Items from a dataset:
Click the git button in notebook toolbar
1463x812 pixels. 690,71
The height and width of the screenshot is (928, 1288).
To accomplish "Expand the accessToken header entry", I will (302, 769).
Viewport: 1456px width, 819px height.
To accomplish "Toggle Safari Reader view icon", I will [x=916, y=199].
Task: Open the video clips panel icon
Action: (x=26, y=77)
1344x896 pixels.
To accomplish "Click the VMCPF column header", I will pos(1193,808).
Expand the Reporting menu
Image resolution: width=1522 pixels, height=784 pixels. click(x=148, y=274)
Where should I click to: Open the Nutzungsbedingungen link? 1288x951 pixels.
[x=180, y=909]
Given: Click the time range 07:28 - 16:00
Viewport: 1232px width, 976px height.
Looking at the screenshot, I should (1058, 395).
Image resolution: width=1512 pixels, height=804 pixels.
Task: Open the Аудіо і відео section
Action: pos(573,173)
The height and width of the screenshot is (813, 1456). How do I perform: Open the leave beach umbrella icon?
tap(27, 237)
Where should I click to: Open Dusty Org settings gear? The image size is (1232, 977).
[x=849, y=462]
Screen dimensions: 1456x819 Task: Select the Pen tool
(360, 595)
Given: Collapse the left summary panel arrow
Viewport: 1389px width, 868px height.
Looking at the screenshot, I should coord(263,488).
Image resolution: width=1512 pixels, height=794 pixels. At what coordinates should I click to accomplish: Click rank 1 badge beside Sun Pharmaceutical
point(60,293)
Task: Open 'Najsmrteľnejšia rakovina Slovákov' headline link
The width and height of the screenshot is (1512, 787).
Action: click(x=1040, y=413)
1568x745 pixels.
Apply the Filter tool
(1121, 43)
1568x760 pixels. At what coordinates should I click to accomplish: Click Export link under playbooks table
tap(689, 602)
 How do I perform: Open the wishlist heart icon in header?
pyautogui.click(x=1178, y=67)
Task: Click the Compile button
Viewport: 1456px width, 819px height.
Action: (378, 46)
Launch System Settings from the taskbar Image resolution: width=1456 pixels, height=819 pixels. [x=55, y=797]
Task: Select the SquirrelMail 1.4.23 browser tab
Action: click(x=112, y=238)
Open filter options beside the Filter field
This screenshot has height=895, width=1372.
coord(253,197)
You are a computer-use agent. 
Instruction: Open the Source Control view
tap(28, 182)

WORK ORDER:
Scan the records above for the word "Given" and return every line where it occurs.

EXERCISE ANSWER:
Given: Click the time range 07:28 - 16:00
Given: Collapse the left summary panel arrow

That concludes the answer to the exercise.